We milked dairy cows on the farm until the mid-1980’s. Each cow had a name or was referred to as a number usually the position in the barn where they got milked. I remember quite a few times where for no particular reason a cow would go crazy, break out of the barn mid-milking and leave a trail of equipment and milk along the way. One cow we called Kangaroo for some reason. She had long legs and big ears. Calling her giraffe would have made more sense. And then there was Turtle. Where did Turtle get her name? She was always the last cow to the barn when we called the cows in for the evening milking. More times than not one of us kids would have to walk down to the pasture and drive her to the barn to get milked. Of course during the few weeks of the year when she was not being milked she came to the barn every evening. Turtle was very tame. My brother was able to jump up on her back and ride her down from the barn to the pasture field. She didn’t seem to mind it a bit.

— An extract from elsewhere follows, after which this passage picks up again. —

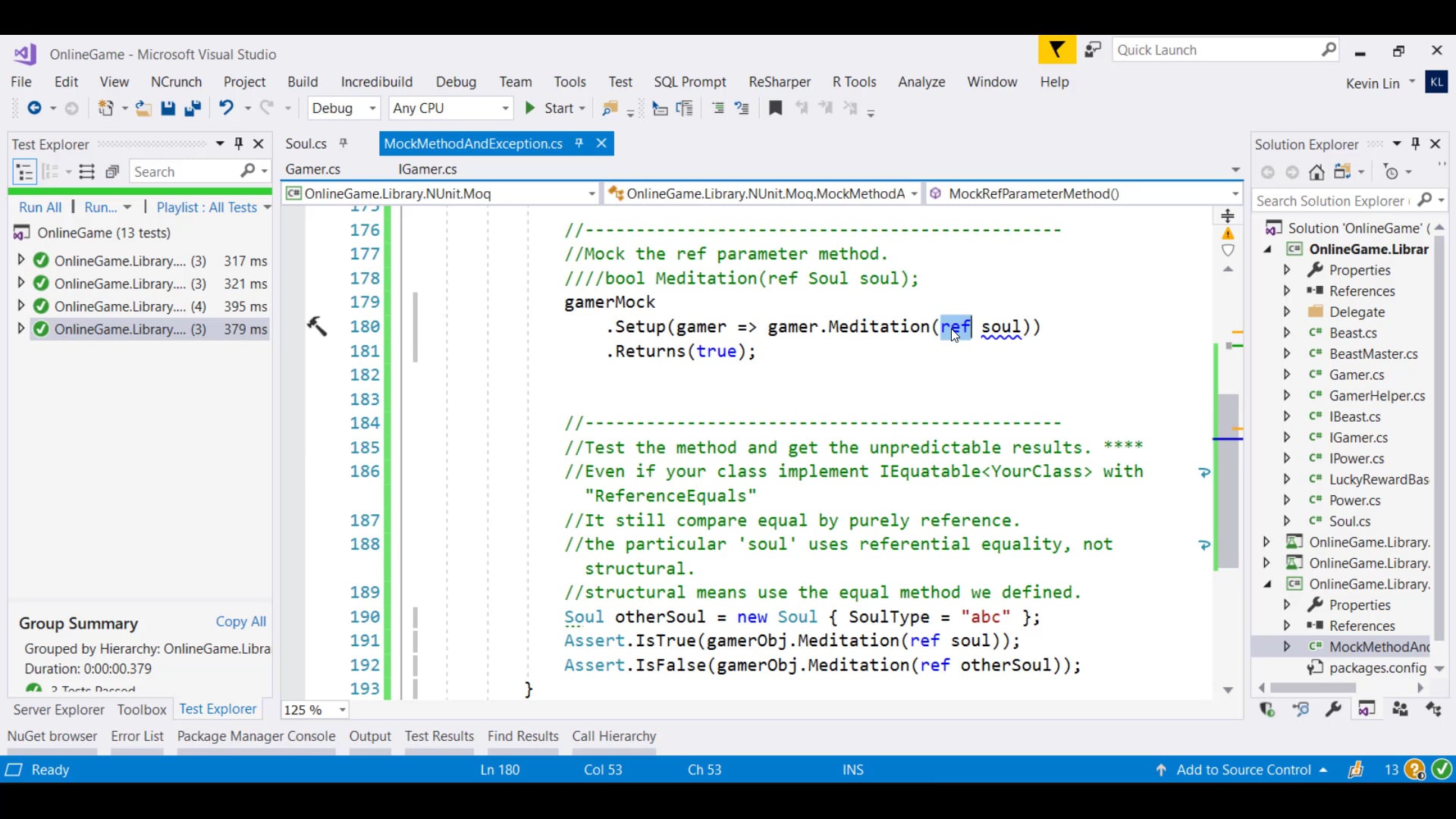Switch to the Soul.cs editor tab
This screenshot has height=819, width=1456.
coord(306,143)
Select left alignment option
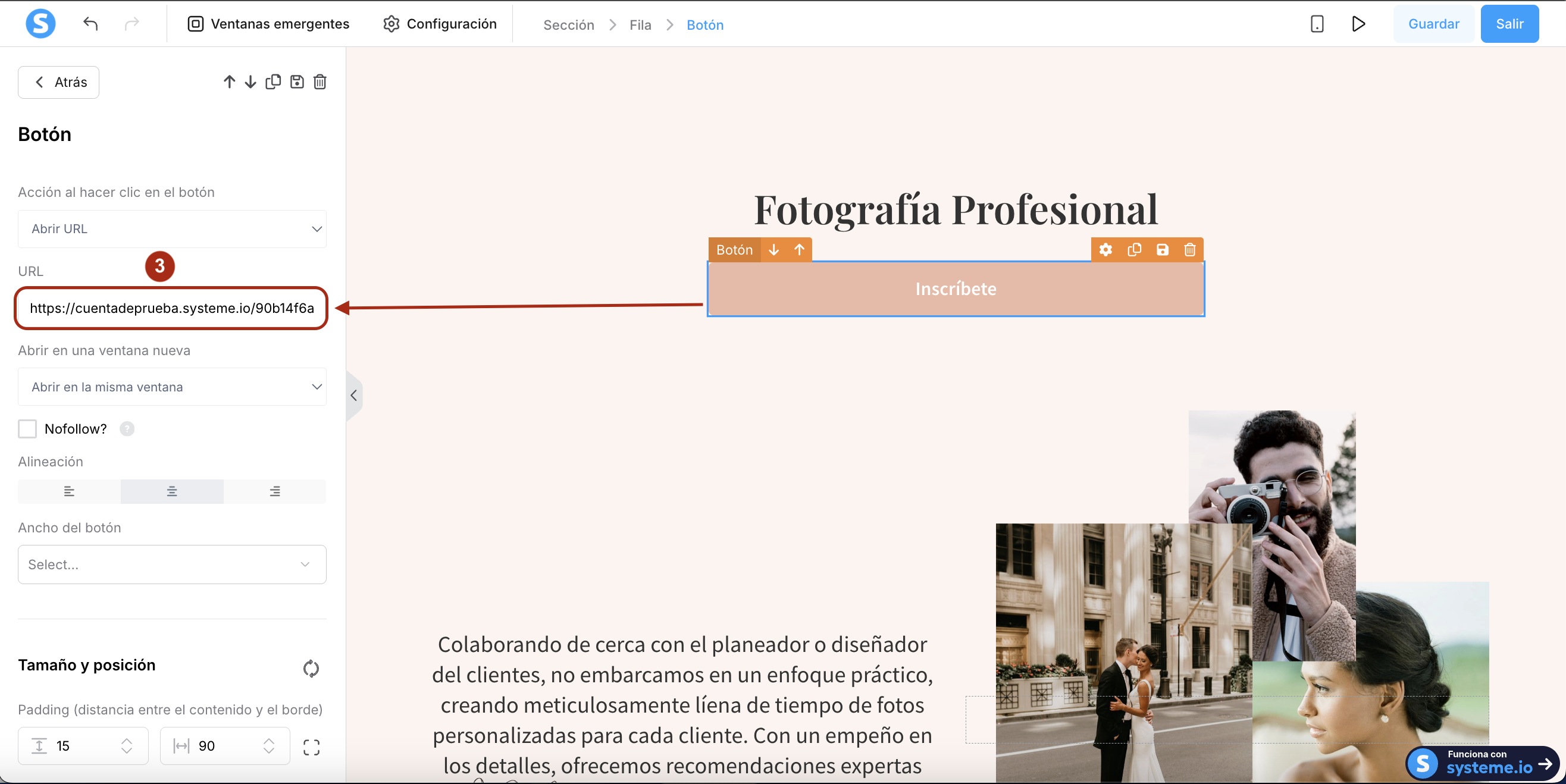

Hog butchering was a fun time for us kids. We got to play in the fire all day long while eating freshly pressed cracklins. We got to see pigs being shot, gutted, and scalded. Scalding a pig involves heating up water, pouring it into a big metal trough, and then using a scraper (wood handle and metal circular end) to remove all the hair off the pig. Most modern breeds of pigs have very little hair, but the older breeds were hairier. Also, pigs used to be raised outside and needed the extra hair to stay warm. I remember that I used to take the discarded pig tails and cook them on the fire. It is possible that one of those pig tails got tossed on the back of a passing pickup truck one time, but no evidence exists one way or another.

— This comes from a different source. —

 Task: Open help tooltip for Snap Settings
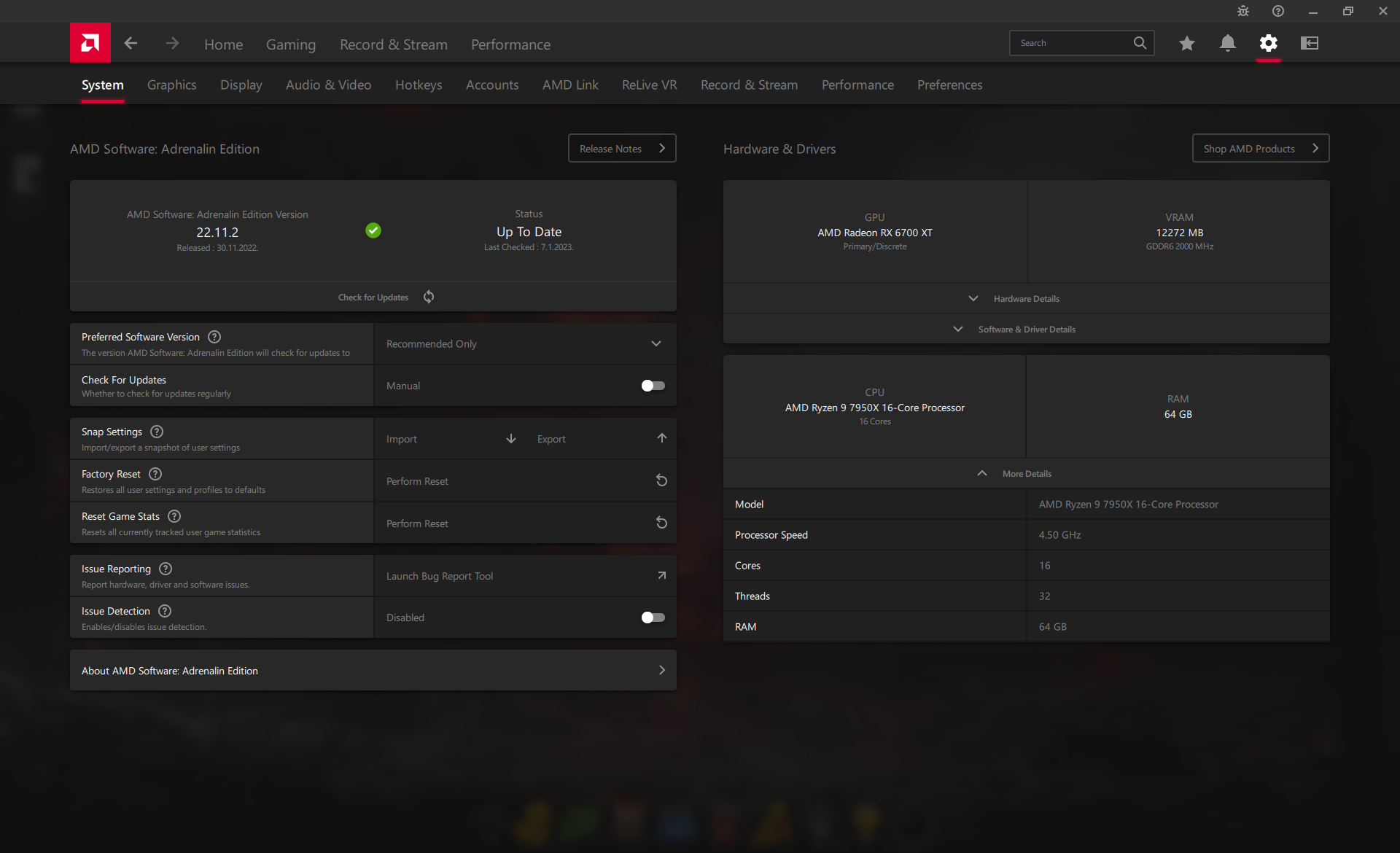pos(157,432)
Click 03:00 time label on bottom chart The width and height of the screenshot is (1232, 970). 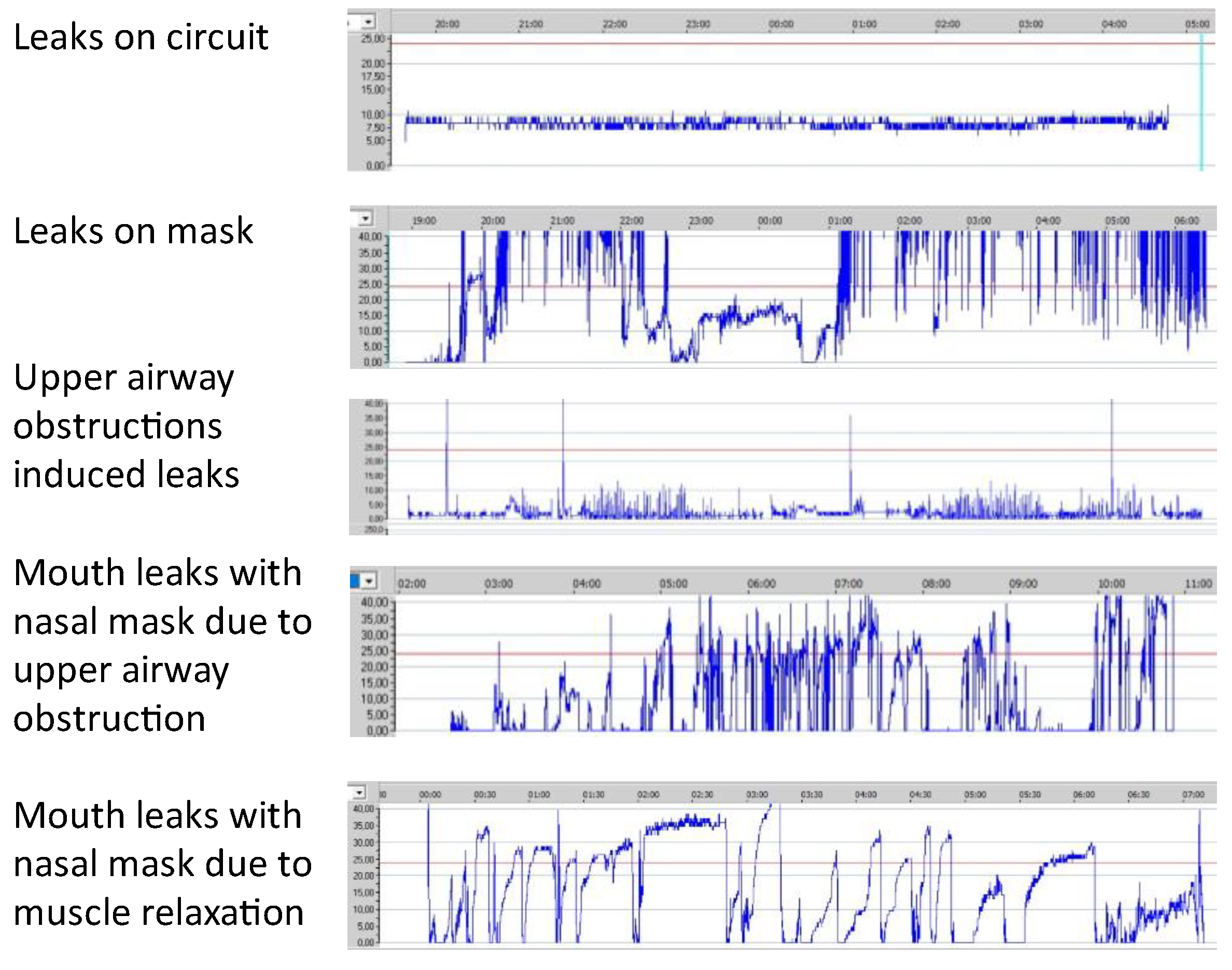point(757,795)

Kittens being born. Cows being dehorned. Snakes in bales of hay. These were par for the course on any given day on the farm. During college I worked on a farm that raised beef cattle. One of the cows on the farm was pretty ill tempered. If you got in the corral with this animal it would try to charge you. If you turned your back it would come after you. This animal and I had a particularly harrowing encounter one winter morning. We were moving cattle up the farm lane which was covered with ice and snow. At some point I found myself face-to-face with this animal with only about thirty feet between the two of us. The cow began to charge at me. I turned to run to my left and lost my footing. The cow closed in and just as its head was about to make contact with my body it lost its footing and went gliding by where I laid on the ground. I got up and made for the nearest fence having escaped certain injury.

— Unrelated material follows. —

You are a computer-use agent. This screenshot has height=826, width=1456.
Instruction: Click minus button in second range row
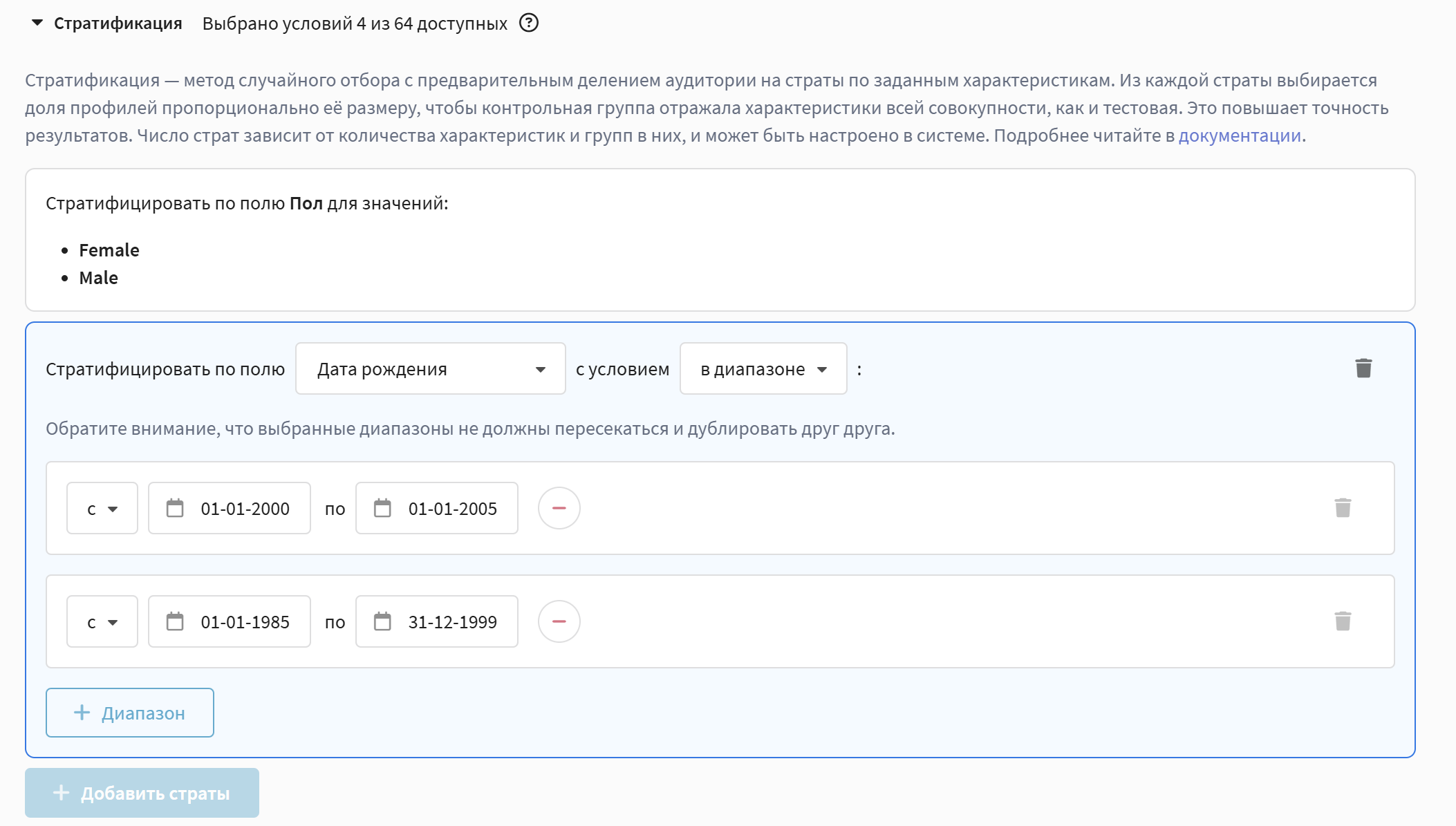coord(559,621)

The old saying goes that there is never a dull moment on the farm. Just when you think everything is running smoothly something goes wrong. A sheep gets its head stuck in the fence. A bull decides to visit the neighbor’s cows looking for a girlfriend. A mouse chews a hole in a bag of feed. One hundred years ago nearly every person born in the United States had some connection to a farm. Those days are gone. One day in the not so distant future farms as we know them will be a thing of the past. I would not trade growing up on a farm for anything in the world. There are few professions deserving of our praise. Farmer is at the top of the list.